In practice, the procedure under section 45 has rarely been used. There appear to be only three reported cases where it was used. All were concerned with a point of contractual interpretation:

The Beegas case merely mentions that it was an application under section 45 without more. In Taylor Woodrow, an application by consent (recorded in the arbitration agreement), Jackson J (as he then was) concluded that the court had a residual discretion whether to determine the question of law posed once the threshold conditions under section 45 have been satisfied, and provided some guidance on how that discretion is to be exercised. Finally, in Turner Estate, Coulson J set out the critical ingredients of an application under section 45.

So why is the procedure in section 45 so rarely used? There is no clear evidence, so a degree of speculation is required. First, there are likely to be general considerations of time and cost. As with any interim step, a reference to the court will most likely result in at least some delay to the arbitration (which might be stayed). Although in Turner Estate, Coulson J was willing to assist the parties by giving his answers at the end of the hearing, it may not always be possible for the court, nor indeed desirable, to decide a section 45 application on an urgent basis.

Further, there is no obvious cost advantage resulting from the court, rather than the tribunal, deciding the point of law. In an ad valorem fee arrangement, the tribunal’s fees are unlikely to be reduced even if the point of law is hived off from its jurisdiction. In that scenario, a reference to the court might increase the overall cost. Even in an hourly fee arrangement, the cost of pursuing a section 45 reference will reduce, and possibly outweigh, any savings gained from reducing the tribunal’s workload.

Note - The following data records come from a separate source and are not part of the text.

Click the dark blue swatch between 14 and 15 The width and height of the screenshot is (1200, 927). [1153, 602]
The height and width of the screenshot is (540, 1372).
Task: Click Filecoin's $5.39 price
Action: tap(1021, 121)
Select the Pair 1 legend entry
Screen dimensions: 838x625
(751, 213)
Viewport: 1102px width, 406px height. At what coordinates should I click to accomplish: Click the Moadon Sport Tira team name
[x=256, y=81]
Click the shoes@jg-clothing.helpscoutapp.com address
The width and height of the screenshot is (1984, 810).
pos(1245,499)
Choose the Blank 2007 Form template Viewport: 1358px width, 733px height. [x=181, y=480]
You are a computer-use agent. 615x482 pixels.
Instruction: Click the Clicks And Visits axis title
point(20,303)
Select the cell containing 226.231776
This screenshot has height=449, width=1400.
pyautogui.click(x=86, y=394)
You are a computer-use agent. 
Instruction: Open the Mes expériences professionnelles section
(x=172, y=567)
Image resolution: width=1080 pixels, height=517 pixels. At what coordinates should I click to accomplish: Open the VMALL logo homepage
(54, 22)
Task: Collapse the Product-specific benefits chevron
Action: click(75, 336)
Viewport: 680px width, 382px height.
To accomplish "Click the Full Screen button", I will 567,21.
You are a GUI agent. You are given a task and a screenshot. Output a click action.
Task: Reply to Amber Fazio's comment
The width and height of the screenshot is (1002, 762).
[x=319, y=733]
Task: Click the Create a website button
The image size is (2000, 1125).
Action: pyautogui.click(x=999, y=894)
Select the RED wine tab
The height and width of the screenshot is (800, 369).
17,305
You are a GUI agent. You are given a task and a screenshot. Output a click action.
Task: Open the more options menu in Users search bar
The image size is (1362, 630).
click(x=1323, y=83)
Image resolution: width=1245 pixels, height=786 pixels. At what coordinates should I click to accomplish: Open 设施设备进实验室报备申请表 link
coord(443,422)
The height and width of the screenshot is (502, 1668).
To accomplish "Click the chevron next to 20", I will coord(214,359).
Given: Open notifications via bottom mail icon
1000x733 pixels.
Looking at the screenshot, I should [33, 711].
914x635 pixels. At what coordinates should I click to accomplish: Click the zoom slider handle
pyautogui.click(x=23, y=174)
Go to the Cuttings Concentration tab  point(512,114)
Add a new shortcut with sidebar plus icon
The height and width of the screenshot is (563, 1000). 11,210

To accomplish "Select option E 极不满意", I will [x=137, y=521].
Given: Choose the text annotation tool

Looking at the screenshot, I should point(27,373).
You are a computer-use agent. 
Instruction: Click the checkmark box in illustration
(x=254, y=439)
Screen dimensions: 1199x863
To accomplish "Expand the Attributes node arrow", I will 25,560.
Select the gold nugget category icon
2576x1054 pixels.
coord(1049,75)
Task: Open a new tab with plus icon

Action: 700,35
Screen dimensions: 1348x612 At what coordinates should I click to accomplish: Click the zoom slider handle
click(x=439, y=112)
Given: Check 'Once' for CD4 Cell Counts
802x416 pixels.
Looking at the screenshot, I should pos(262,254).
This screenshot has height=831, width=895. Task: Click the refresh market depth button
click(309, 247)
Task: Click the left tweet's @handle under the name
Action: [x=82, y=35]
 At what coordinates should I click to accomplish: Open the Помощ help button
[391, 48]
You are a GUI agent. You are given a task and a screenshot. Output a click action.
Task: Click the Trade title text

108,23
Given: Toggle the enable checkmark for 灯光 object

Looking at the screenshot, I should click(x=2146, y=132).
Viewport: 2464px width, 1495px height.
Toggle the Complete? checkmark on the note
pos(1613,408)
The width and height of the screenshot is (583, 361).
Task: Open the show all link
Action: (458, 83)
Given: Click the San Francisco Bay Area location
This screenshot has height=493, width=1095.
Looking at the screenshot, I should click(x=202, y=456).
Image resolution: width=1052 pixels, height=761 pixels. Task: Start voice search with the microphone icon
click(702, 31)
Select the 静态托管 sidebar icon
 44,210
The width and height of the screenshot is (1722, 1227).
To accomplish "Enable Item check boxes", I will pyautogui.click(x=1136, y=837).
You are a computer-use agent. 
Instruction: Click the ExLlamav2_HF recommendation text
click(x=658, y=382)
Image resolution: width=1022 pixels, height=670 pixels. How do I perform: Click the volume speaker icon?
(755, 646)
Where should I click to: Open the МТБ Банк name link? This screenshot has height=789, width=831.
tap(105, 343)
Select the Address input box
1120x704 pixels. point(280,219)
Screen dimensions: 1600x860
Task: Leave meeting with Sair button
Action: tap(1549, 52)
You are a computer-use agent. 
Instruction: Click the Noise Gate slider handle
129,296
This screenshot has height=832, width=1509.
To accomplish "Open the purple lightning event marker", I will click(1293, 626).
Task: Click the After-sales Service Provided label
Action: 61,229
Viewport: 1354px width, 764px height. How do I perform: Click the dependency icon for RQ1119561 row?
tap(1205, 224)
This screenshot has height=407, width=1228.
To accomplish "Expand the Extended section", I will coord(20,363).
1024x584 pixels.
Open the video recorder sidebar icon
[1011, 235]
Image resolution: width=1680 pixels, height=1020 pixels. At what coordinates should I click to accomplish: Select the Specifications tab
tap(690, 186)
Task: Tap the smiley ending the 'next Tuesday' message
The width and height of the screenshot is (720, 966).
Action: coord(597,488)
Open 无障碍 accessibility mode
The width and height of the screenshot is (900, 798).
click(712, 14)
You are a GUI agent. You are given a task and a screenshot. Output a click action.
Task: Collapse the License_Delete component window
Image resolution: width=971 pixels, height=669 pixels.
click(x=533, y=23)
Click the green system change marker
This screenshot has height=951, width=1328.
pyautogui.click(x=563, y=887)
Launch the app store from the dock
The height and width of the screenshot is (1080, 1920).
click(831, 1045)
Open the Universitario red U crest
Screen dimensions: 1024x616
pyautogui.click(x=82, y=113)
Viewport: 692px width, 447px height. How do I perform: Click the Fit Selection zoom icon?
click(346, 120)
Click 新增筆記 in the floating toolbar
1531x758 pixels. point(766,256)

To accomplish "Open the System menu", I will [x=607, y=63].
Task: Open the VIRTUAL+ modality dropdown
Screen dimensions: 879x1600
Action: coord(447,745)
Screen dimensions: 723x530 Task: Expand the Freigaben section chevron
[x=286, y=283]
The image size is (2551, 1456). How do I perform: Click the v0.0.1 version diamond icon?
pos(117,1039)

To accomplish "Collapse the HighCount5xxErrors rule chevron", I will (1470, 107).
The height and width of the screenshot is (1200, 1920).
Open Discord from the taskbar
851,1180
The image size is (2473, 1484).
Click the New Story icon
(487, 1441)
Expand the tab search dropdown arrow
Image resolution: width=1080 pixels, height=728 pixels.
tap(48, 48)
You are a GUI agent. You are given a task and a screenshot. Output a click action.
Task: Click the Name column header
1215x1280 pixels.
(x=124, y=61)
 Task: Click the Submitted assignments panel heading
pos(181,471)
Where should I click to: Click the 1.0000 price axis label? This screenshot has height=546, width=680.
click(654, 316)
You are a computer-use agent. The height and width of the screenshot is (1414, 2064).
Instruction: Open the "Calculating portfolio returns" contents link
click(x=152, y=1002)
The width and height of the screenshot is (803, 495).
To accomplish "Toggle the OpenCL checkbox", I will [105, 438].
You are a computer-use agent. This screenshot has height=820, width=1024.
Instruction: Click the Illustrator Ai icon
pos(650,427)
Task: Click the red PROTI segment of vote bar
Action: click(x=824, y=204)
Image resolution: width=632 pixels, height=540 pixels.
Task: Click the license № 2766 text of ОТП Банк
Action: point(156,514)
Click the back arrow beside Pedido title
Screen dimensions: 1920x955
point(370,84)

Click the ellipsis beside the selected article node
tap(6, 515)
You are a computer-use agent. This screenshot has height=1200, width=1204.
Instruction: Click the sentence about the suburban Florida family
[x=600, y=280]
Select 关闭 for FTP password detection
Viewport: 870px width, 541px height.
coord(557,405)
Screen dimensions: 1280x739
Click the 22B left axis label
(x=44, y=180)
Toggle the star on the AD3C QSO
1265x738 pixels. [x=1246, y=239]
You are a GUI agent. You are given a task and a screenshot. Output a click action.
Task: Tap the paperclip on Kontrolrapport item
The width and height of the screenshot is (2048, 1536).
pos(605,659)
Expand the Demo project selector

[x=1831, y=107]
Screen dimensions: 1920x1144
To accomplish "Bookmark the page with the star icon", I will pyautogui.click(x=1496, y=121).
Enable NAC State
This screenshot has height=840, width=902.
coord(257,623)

The above point is different from that made in Taylor Woodrow and Turner Estates, in that determination of a point of law on a preliminary basis will likely produce a substantial reduction in costs. A similar outcome could, in principle, be achieved in an arbitration by bifurcating the arbitral proceedings, with the tribunal deciding the point of law on a preliminary basis, and making a partial final award. Unfortunately, it is unclear from the reports in Taylor Woodrow and Turner Estates why the respondents in the respective arbitrations made an application to the court, rather than leaving the tribunal to decide the points of law.

Secondly, most arbitrators these days are professional lawyers, amongst them retired judges, Queen’s Counsel and professors of law, who are well qualified to determine points of law arising in an arbitration. There is no obvious skills gap requiring the court’s assistance. Nor would a party want to risk upsetting the tribunal by effectively suggesting that it is not up to the task of determining an important point of law.

Thirdly, there could be other considerations, such as to maintain as far as possible the privacy and confidentiality of the arbitration, and reduce any disclosure to a minimum. It might also be desirable to preserve the option of appealing the award under section 69, which in principle could be easier to do than appeal the court’s decision under section 45(6).

What could be done to encourage greater use of section 45? Turner Estates suggests that the court can hear and decide an application promptly and be sympathetic to the needs of the parties to the arbitration. If that approach were made standard, perhaps even through some formal procedure or guidance, it would reassure arbitration users that a trip to the court will likely be worthwhile, both in terms of time and cost.

A more direct approach would be to amend standard institutional arbitration clauses or rules to provide for an automatic option to refer a point of law to the court. Yet more drastically, section 45 could be amended along similar lines. Such a move, however, could hardly be made without a more fundamental shift towards greater court intervention, something that is unlikely to inspire much enthusiasm in the arbitration community.